Ted Roof hadn’t planned to return home, but there he was Wednesday, in the lobby of the Edge Center at Georgia Tech. Eleven seasons and four schools (technically five) since leaving Tech, Roof has returned as the Yellow Jackets’ defensive coordinator, the same position he left after the 2001 season.

“I’ve always tried to think about where I am and just doing the best job I can where I am,” said Roof, when asked if he had hoped to return to his alma mater. “But I love the school and this institution, and some of my best friends in the world graduated from this place, so I’m very excited about the opportunity and very thankful.”

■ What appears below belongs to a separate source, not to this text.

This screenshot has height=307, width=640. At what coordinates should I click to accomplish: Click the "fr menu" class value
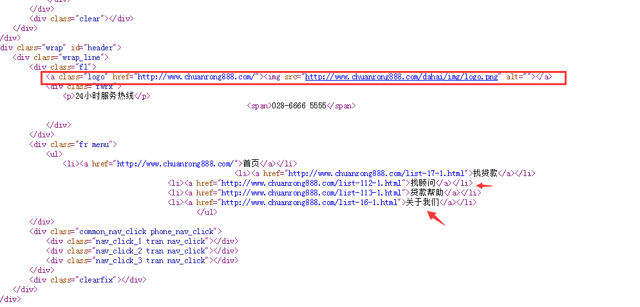pyautogui.click(x=95, y=144)
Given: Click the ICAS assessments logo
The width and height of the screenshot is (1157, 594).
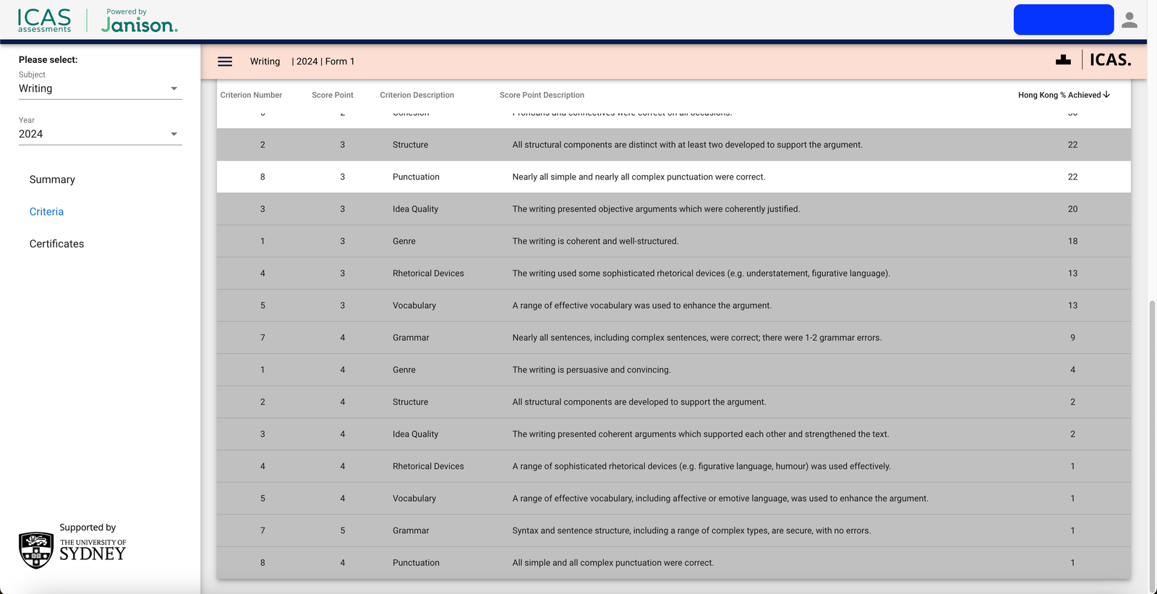Looking at the screenshot, I should tap(44, 20).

Roof, hired in early January in the wake of interim defensive coordinator Charles Kelly’s acceptance of the linebackers coaching position at Florida State, is in what he called the “100-meter sprint” to finish recruiting the Jackets’ 2013 signing class and getting a start on the prospects for 2014. National signing day is Wednesday.

Soon, Roof will have decisions to make on how he’ll align players recruited to play in a 3-4 defense into his scheme, which has used the 4-3 as its base, but will diversify itself to take on the wide range of offenses Tech will face.

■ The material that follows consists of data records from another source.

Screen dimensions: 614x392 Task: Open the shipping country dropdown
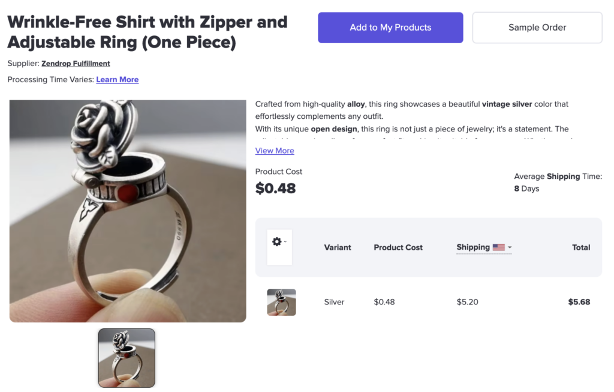(510, 247)
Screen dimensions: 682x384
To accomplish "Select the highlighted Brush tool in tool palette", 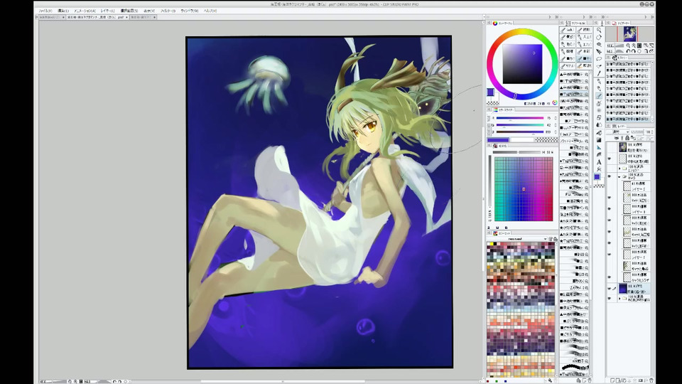I will pos(599,96).
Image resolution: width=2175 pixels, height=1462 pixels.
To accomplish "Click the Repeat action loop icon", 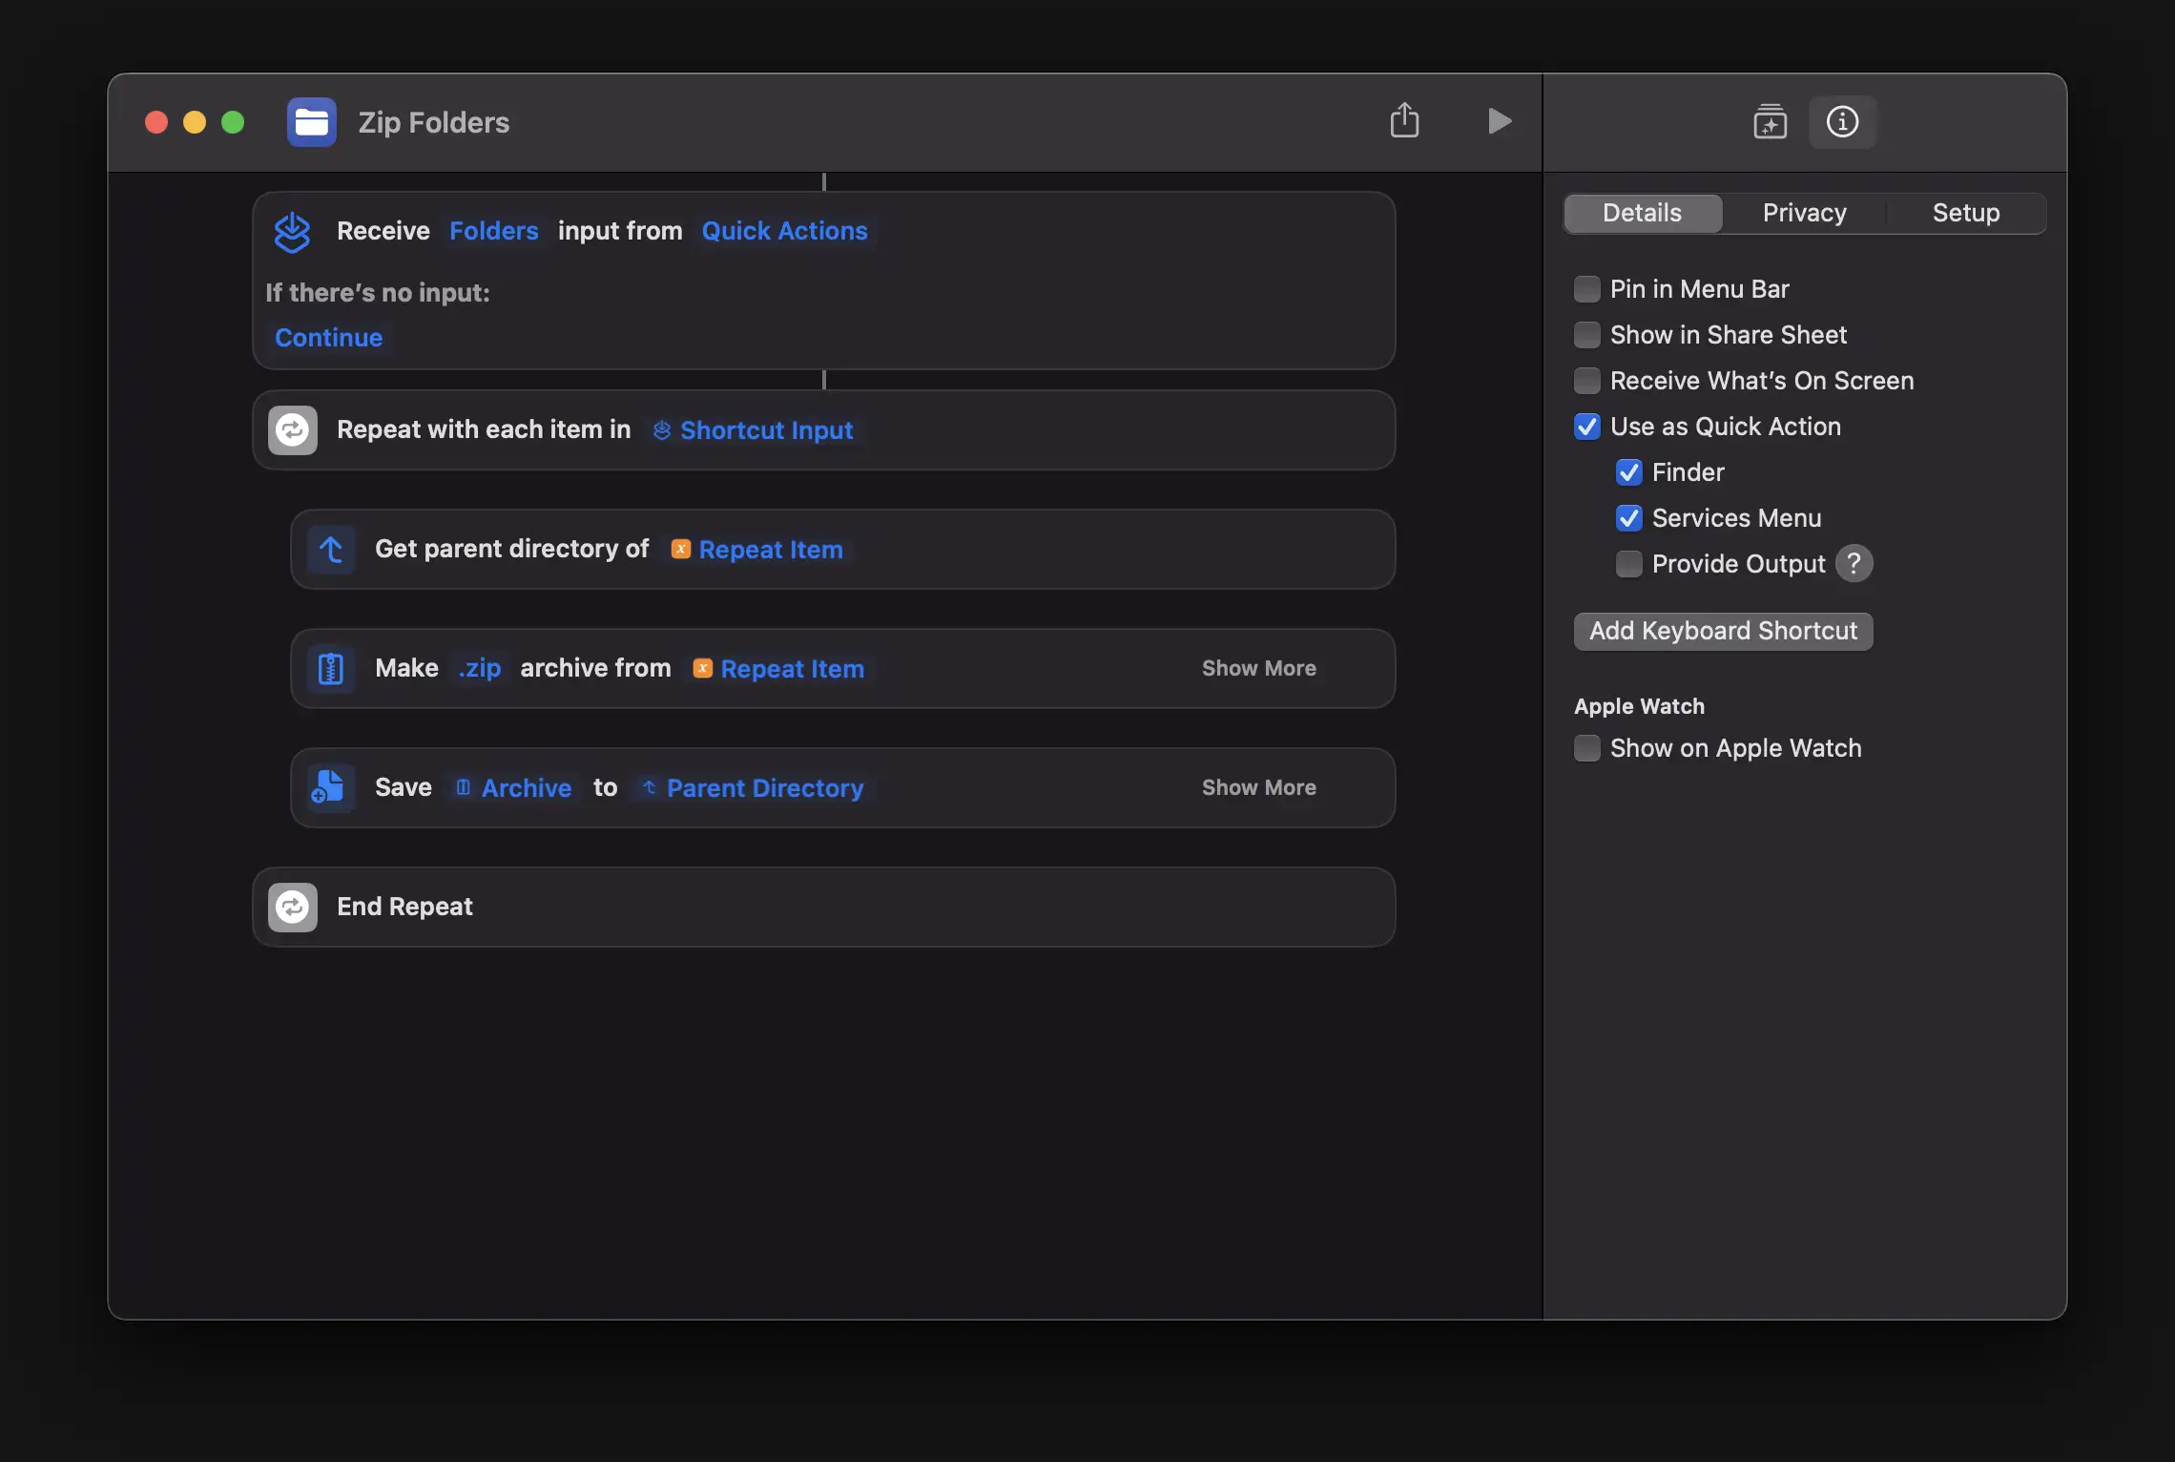I will pos(293,430).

“Our job as coaches is to get the best group on the field, whoever that is, however that is, whatever the position,” Roof said. “Right now, they’re just X’s. They’re not E’s or T’s or LB’s. They’re all just X’s right now.”

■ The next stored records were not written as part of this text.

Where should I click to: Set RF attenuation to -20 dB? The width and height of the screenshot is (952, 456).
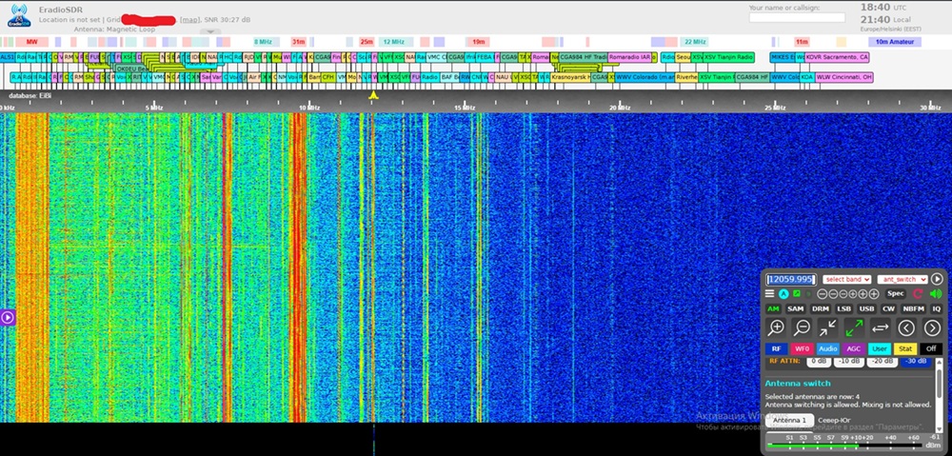[882, 361]
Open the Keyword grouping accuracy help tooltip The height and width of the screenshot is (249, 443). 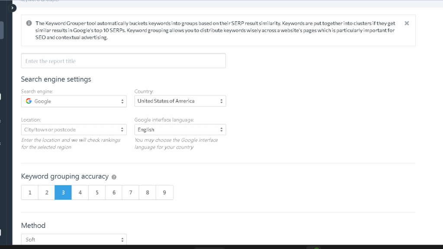click(x=114, y=177)
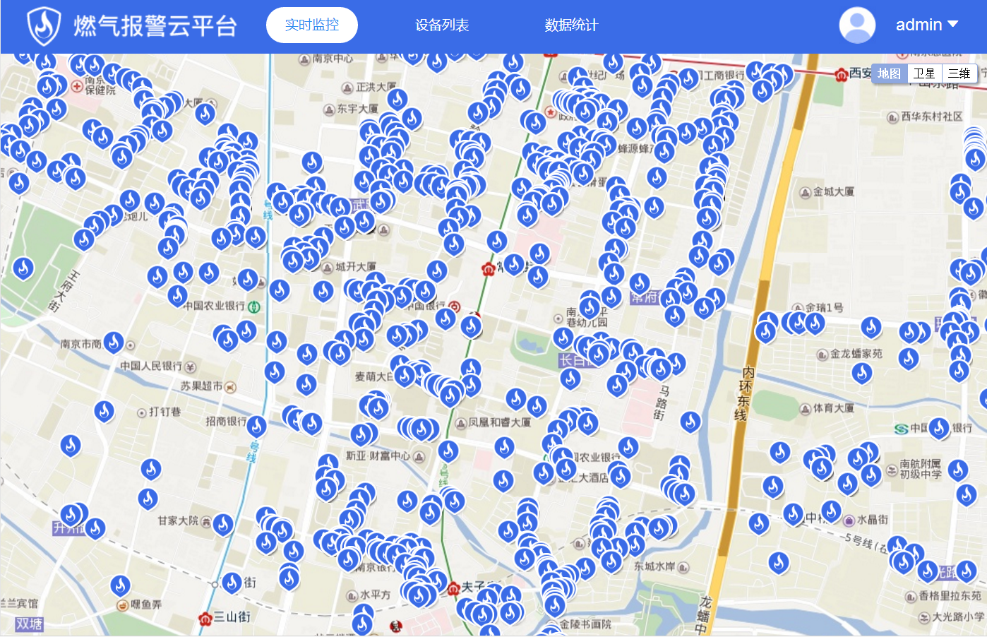The image size is (987, 637).
Task: Click the gas marker beside 打钉巷 label
Action: (x=104, y=411)
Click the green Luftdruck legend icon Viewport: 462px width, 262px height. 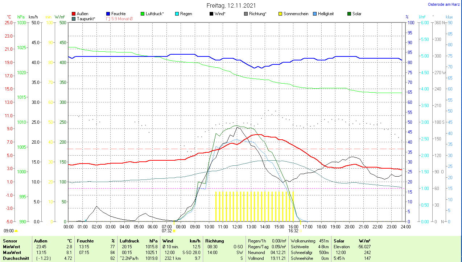[x=143, y=14]
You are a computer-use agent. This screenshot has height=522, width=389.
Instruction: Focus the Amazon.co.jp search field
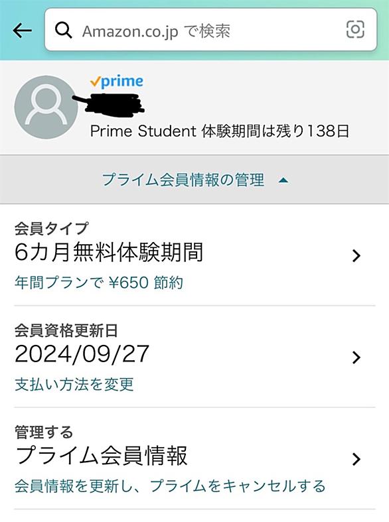211,30
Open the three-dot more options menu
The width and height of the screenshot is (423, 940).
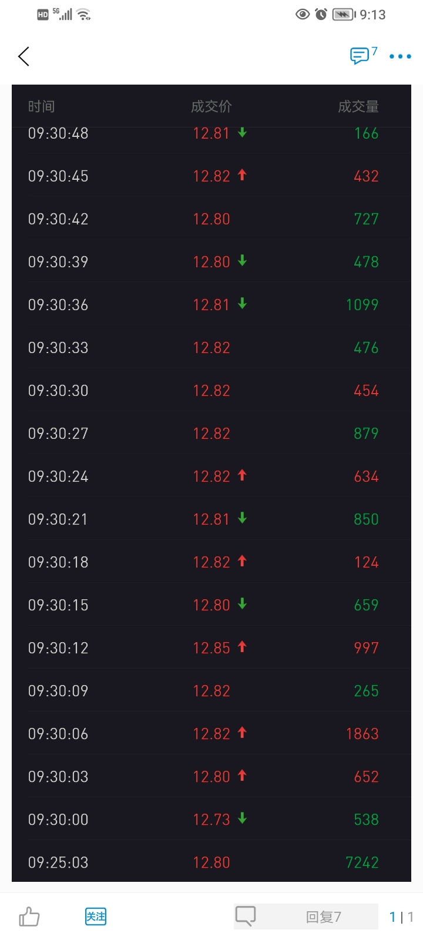400,56
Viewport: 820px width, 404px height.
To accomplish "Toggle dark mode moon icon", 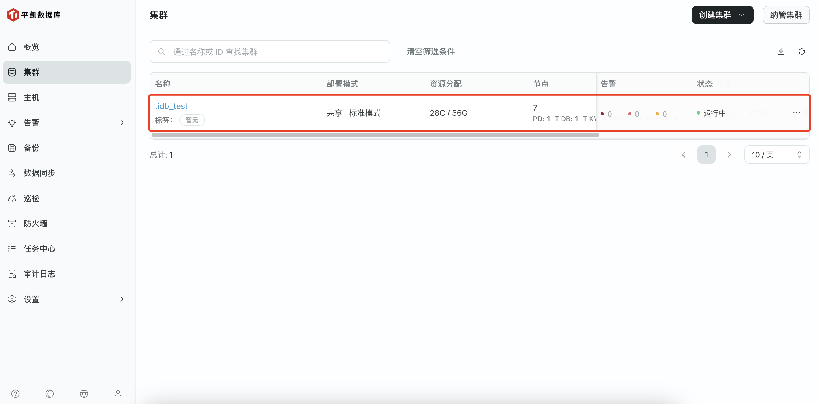I will click(x=50, y=394).
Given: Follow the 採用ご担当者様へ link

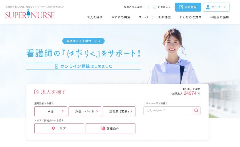Looking at the screenshot, I should [x=134, y=7].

Roof had graduate assistants put together video clips of 10 to 12 plays of each player to help him get a feel for whom he’ll coach in the spring and next season.

“I’ve been very encouraged with what I’ve seen and just getting to know our kids,” Roof said. “They’re workers.”

Tech’s linebackers, at least, have some idea of who he is, as his picture hangs in their meeting room. Roof, a Central Gwinnett High grad, was a four-year letter-winner and a co-captain and All-ACC linebacker for the Jackets and coach Bill Curry in 1985. He coached at Tech from 1998-2001 for coach George O’Leary.

After O’Leary’s ill-fated decision to leap to Notre Dame, Roof landed at Duke, eventually becoming head coach. That was followed by a one-year stint as defensive coordinator at Minnesota in 2008, followed by three years at Auburn as coordinator, including the 2010 BCS championship season.

He left after the 2011 season to coach for O’Leary at Central Florida. On Wednesday, his reason for leaving the SEC for Conference USA was that “it was just time.” He stayed at Central Florida for one month before he jumped to Penn State to coach for Bill O’Brien, a friend and colleague at both Tech and Duke.

In his one season at Penn State, Roof helped the Nittany Lions finish second in the Big Ten in scoring defense (19.1 points per game) and first in sacks (34) in a season in which the cloud of Joe Paterno and Jerry Sandusky hung over the team.

Roof called it “one of the most fun years that I’ve had in coaching in my whole career” for the way the team responded to the circumstances. Still, coach Paul Johnson wasn’t surprised when Roof showed interest in the job. He was one of four people whom Johnson interviewed.

“Because I knew that he had played here and was from here and that kind of thing,” Johnson said.

Roof said the two ran into each other at the American Football Coaches Association convention in Nashville, Tenn., in early January, about the time Kelly left for FSU. And, indeed, the lure of Tech was too strong.

With his wife, Pam, Roof wants to raise their 14-year-old twin sons, Terrence and Michael, in Georgia. Roof acknowledged the comfort he feels being back at Tech and the sweat equity that he has invested.

After interviews with news media broke up Wednesday, Roof exchanged greetings with longtime Tech staffers. Hanging just above him in the three-story atrium was the ring of plaques listing the members of Tech’s athletics hall of fame, of which Roof is an inductee.

Said Roof, “I think that it’s good to come back home now.”